■ **Problem description**:
Take the data below and extract the lines from the one with "962x275 pixels. Task: Click" to the one with "This screenshot has width=439, height=295.", inclusive, exactly as written.

Segment Start: Study material

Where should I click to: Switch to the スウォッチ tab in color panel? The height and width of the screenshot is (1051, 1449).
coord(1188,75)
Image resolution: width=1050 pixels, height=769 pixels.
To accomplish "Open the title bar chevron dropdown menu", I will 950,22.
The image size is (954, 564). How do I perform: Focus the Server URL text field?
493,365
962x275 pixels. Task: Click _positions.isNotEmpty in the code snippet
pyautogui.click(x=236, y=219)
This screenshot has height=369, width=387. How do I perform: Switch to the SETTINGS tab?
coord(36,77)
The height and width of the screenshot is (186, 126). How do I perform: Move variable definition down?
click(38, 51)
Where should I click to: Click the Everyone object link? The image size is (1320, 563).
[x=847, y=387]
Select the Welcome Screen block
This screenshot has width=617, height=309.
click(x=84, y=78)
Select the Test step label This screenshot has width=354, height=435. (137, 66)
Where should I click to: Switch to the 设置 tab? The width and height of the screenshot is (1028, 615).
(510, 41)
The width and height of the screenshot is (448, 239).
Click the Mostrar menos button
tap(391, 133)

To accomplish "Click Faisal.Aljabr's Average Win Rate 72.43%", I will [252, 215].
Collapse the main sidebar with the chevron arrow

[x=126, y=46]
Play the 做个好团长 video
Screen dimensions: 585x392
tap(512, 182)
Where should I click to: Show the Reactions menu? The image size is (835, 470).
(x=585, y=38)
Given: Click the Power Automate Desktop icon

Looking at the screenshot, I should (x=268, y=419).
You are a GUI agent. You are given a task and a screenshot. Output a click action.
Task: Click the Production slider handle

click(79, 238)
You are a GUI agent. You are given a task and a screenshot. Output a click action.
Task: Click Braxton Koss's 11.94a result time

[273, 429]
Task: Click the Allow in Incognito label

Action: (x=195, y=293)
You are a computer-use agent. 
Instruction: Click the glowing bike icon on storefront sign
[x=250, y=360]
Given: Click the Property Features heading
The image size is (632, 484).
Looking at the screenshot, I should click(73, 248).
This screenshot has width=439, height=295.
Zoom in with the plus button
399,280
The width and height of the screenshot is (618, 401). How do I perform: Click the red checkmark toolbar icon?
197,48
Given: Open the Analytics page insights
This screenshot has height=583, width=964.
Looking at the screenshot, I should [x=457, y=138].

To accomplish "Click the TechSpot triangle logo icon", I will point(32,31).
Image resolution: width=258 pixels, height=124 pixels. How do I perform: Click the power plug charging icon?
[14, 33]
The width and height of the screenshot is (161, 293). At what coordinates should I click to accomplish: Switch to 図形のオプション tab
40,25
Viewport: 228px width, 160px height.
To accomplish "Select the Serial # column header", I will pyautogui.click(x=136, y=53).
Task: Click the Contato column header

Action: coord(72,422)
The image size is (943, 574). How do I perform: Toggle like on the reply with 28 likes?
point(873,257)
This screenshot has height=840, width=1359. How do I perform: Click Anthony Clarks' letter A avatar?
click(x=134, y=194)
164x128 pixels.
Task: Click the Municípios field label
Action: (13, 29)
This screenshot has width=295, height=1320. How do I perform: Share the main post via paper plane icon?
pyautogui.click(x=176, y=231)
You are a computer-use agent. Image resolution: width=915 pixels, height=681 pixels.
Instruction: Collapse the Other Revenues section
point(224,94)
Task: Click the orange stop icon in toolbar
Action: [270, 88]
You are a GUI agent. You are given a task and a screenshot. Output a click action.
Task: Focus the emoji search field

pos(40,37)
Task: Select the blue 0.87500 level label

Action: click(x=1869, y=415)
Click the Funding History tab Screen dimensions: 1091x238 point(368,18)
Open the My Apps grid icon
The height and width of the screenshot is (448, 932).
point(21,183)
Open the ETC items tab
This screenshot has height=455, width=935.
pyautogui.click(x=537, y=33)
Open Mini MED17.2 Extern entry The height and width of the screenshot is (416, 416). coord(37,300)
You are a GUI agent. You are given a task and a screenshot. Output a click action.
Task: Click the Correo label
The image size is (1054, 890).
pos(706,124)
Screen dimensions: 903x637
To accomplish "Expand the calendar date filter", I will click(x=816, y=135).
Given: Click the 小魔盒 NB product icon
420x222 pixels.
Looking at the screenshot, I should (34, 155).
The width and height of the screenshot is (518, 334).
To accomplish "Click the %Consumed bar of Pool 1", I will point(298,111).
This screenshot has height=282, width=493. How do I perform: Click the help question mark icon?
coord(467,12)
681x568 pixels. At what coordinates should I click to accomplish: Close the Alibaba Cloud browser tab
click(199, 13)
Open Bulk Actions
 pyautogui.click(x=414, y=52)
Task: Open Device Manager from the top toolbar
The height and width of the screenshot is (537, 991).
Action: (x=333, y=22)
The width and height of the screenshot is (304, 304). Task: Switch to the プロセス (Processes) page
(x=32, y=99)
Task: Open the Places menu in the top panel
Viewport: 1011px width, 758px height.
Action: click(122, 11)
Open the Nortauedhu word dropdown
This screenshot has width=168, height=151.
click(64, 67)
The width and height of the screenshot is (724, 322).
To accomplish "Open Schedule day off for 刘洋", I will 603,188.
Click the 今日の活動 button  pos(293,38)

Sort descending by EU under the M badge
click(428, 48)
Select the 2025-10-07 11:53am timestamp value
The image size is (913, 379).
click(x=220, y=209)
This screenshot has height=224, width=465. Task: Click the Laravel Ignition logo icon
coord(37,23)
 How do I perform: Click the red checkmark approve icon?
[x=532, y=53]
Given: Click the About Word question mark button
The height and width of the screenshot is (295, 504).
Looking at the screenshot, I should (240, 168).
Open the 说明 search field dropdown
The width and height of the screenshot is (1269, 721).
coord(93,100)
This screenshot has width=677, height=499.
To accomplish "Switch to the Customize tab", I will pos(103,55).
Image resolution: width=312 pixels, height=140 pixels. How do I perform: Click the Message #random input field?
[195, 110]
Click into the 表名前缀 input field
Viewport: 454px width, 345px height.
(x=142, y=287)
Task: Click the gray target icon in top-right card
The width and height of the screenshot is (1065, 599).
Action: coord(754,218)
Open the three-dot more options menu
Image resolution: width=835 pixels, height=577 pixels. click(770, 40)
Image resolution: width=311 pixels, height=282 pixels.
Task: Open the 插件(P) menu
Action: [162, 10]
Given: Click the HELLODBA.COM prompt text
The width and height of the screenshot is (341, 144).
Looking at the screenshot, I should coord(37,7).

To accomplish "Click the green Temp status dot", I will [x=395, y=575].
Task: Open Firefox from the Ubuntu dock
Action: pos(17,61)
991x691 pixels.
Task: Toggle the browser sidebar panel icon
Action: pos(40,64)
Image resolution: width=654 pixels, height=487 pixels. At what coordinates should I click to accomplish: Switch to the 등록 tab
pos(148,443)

Segment End: Study material

■ **Your response**:
962x275 pixels. Task: Click _positions.isNotEmpty in the code snippet
pyautogui.click(x=236, y=219)
This screenshot has height=369, width=387. How do I perform: Switch to the SETTINGS tab?
coord(36,77)
The height and width of the screenshot is (186, 126). How do I perform: Move variable definition down?
click(38, 51)
Where should I click to: Click the Everyone object link? The image size is (1320, 563).
[x=847, y=387]
Select the Welcome Screen block
This screenshot has width=617, height=309.
click(x=84, y=78)
Select the Test step label This screenshot has width=354, height=435. (137, 66)
Where should I click to: Switch to the 设置 tab? The width and height of the screenshot is (1028, 615).
(510, 41)
The width and height of the screenshot is (448, 239).
Click the Mostrar menos button
tap(391, 133)

To accomplish "Click Faisal.Aljabr's Average Win Rate 72.43%", I will [252, 215].
Collapse the main sidebar with the chevron arrow

[x=126, y=46]
Play the 做个好团长 video
Screen dimensions: 585x392
tap(512, 182)
Where should I click to: Show the Reactions menu? The image size is (835, 470).
(x=585, y=38)
Given: Click the Power Automate Desktop icon

Looking at the screenshot, I should (x=268, y=419).
You are a GUI agent. You are given a task and a screenshot. Output a click action.
Task: Click the Production slider handle

click(79, 238)
You are a GUI agent. You are given a task and a screenshot. Output a click action.
Task: Click Braxton Koss's 11.94a result time

[273, 429]
Task: Click the Allow in Incognito label

Action: (x=195, y=293)
You are a computer-use agent. 
Instruction: Click the glowing bike icon on storefront sign
[x=250, y=360]
Given: Click the Property Features heading
The image size is (632, 484).
Looking at the screenshot, I should click(73, 248).
This screenshot has width=439, height=295.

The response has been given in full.